START Data supplied
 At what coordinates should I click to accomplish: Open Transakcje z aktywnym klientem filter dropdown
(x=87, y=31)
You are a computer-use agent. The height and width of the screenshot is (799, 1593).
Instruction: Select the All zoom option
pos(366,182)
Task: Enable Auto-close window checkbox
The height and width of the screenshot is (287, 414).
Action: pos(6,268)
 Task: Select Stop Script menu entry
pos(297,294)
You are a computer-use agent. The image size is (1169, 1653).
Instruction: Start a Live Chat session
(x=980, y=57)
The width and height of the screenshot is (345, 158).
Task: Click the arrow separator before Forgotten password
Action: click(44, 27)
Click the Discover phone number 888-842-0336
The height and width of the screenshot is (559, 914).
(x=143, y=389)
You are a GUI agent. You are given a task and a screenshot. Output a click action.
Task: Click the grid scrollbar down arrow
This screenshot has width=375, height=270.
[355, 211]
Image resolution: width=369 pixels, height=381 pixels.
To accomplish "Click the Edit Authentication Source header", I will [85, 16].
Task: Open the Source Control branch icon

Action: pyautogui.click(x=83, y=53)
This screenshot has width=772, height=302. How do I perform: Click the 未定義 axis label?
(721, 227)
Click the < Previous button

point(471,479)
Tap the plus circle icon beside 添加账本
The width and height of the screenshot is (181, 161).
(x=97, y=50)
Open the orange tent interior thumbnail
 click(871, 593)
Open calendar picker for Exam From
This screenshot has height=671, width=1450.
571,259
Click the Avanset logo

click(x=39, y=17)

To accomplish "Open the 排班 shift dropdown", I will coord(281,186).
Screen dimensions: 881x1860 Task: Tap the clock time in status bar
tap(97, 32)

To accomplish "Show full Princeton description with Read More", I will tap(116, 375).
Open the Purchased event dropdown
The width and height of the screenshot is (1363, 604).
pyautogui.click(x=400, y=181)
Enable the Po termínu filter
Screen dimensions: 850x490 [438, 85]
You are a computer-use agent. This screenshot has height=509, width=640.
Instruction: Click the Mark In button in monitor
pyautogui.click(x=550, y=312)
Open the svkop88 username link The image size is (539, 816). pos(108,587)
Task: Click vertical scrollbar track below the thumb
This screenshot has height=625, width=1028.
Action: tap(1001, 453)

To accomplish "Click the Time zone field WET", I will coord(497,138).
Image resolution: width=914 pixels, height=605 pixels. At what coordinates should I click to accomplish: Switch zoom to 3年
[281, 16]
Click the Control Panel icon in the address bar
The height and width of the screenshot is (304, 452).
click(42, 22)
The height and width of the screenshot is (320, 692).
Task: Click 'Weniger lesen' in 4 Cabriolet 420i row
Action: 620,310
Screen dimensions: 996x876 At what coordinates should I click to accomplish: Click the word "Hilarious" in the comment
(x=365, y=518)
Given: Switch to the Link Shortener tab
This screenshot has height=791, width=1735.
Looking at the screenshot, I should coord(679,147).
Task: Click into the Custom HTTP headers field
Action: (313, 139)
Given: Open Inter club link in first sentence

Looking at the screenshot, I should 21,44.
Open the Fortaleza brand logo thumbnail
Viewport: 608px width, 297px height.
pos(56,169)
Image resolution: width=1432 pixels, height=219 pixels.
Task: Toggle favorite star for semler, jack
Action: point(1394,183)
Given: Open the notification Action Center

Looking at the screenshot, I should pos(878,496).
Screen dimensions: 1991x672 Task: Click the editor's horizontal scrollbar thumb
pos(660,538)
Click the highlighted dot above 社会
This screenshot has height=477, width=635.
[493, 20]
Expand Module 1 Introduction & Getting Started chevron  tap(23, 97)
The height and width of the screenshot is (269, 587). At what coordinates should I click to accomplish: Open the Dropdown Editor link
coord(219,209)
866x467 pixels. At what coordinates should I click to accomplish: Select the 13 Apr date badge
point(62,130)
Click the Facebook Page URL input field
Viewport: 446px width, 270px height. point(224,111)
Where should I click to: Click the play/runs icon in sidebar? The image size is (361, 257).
END Data supplied
**Your instructions**
Transcribe the entire listing above.

**Answer space**
 At what coordinates should I click to accomplish: Open Transakcje z aktywnym klientem filter dropdown
(x=87, y=31)
You are a computer-use agent. The height and width of the screenshot is (799, 1593).
Instruction: Select the All zoom option
pos(366,182)
Task: Enable Auto-close window checkbox
The height and width of the screenshot is (287, 414).
Action: pos(6,268)
 Task: Select Stop Script menu entry
pos(297,294)
You are a computer-use agent. The image size is (1169, 1653).
Instruction: Start a Live Chat session
(x=980, y=57)
The width and height of the screenshot is (345, 158).
Task: Click the arrow separator before Forgotten password
Action: click(44, 27)
Click the Discover phone number 888-842-0336
The height and width of the screenshot is (559, 914).
(x=143, y=389)
You are a GUI agent. You are given a task and a screenshot. Output a click action.
Task: Click the grid scrollbar down arrow
This screenshot has width=375, height=270.
[355, 211]
Image resolution: width=369 pixels, height=381 pixels.
To accomplish "Click the Edit Authentication Source header", I will [85, 16].
Task: Open the Source Control branch icon

Action: pyautogui.click(x=83, y=53)
This screenshot has width=772, height=302. How do I perform: Click the 未定義 axis label?
(721, 227)
Click the < Previous button

point(471,479)
Tap the plus circle icon beside 添加账本
The width and height of the screenshot is (181, 161).
(x=97, y=50)
Open the orange tent interior thumbnail
 click(871, 593)
Open calendar picker for Exam From
This screenshot has height=671, width=1450.
571,259
Click the Avanset logo

click(x=39, y=17)

To accomplish "Open the 排班 shift dropdown", I will coord(281,186).
Screen dimensions: 881x1860 Task: Tap the clock time in status bar
tap(97, 32)

To accomplish "Show full Princeton description with Read More", I will tap(116, 375).
Open the Purchased event dropdown
The width and height of the screenshot is (1363, 604).
pyautogui.click(x=400, y=181)
Enable the Po termínu filter
Screen dimensions: 850x490 [438, 85]
You are a computer-use agent. This screenshot has height=509, width=640.
Instruction: Click the Mark In button in monitor
pyautogui.click(x=550, y=312)
Open the svkop88 username link The image size is (539, 816). pos(108,587)
Task: Click vertical scrollbar track below the thumb
This screenshot has height=625, width=1028.
Action: tap(1001, 453)

To accomplish "Click the Time zone field WET", I will coord(497,138).
Image resolution: width=914 pixels, height=605 pixels. At what coordinates should I click to accomplish: Switch zoom to 3年
[281, 16]
Click the Control Panel icon in the address bar
The height and width of the screenshot is (304, 452).
click(42, 22)
The height and width of the screenshot is (320, 692).
Task: Click 'Weniger lesen' in 4 Cabriolet 420i row
Action: 620,310
Screen dimensions: 996x876 At what coordinates should I click to accomplish: Click the word "Hilarious" in the comment
(x=365, y=518)
Given: Switch to the Link Shortener tab
This screenshot has height=791, width=1735.
Looking at the screenshot, I should coord(679,147).
Task: Click into the Custom HTTP headers field
Action: (313, 139)
Given: Open Inter club link in first sentence

Looking at the screenshot, I should 21,44.
Open the Fortaleza brand logo thumbnail
Viewport: 608px width, 297px height.
pos(56,169)
Image resolution: width=1432 pixels, height=219 pixels.
Task: Toggle favorite star for semler, jack
Action: point(1394,183)
Given: Open the notification Action Center

Looking at the screenshot, I should pos(878,496).
Screen dimensions: 1991x672 Task: Click the editor's horizontal scrollbar thumb
pos(660,538)
Click the highlighted dot above 社会
This screenshot has height=477, width=635.
[493, 20]
Expand Module 1 Introduction & Getting Started chevron  tap(23, 97)
The height and width of the screenshot is (269, 587). At what coordinates should I click to accomplish: Open the Dropdown Editor link
coord(219,209)
866x467 pixels. At what coordinates should I click to accomplish: Select the 13 Apr date badge
point(62,130)
Click the Facebook Page URL input field
Viewport: 446px width, 270px height. point(224,111)
Where should I click to: Click the play/runs icon in sidebar? The image size is (361, 257).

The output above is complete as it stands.